In the above code, you'll be doing a lookup of O(1) once, and then another O(n) lookup, but on a much much smaller subset. So this can be more effective than doing a O(n) lookup on the entire set, etc. If you use a ordered Set, ordered by the last_name and use binary search, that lookup will become O(log n). Things like that. There are bunch of datastructures out there and this is only a very simple example.

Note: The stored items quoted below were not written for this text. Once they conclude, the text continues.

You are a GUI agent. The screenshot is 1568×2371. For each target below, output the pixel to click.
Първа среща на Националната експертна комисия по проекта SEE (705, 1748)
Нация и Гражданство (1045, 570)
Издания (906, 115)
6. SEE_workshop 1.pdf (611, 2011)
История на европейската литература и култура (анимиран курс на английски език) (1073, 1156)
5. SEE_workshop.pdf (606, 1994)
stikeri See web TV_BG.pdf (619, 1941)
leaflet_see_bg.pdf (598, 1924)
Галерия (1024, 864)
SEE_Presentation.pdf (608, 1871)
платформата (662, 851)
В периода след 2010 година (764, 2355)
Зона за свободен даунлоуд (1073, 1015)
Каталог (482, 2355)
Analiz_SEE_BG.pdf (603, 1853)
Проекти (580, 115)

So in conclusion, if I were you, I'll define my own classes and create a datastructure using some standard datastructures available in JDK. If that doesn't suffice, I might look at some other datastructures out there, but if it gets really complex, I think I'd just use some in-memory RDBMS like HSQLDB or H2. They are easy to embed, so there are quite close to having your own in-memory datastructure. And as more and more you do complex stuff, chances are that that option provides better performance.
Note also that I used the Google Guava library in my sample code.. They are excellent, and I highly recommend to use them because it's so much nicer. Of course don't forget to look at the java.utli.collections package, too..
I ended up using a lookup table. 90% of the data is referenced from near the top.
public static int lookupReferenceInTable (String instanceMode, String instanceTID){
int ModeMatches[]=getReferencesToMode(Integer.parseInt(instanceMode));
int lineLookup = getReferenceFromPossibleMatches(ModeMatches, instanceTID);
return lineLookup;
}
private static int getReferenceFromPossibleMatches(int[] ModeMatches, String instanceTID) {
int counter = 0;
int match = 0;
instanceTID=instanceTID.trim();
while ( counter < ModeMatches.length ){
int x = ModeMatches[counter];
if (Data[x][DataTestID].equals(instanceTID)){
return ModeMatches[counter];
}
counter ++ ;
}
return match;
}
It can be further optimized so that instead of looping through all of the arrays it will loop on column until it finds a match, then loop the next, then the next. The data is laid out in a flowing and well organized manner so a lookup based on 3 criteria should only take a number of checks equal to the rows.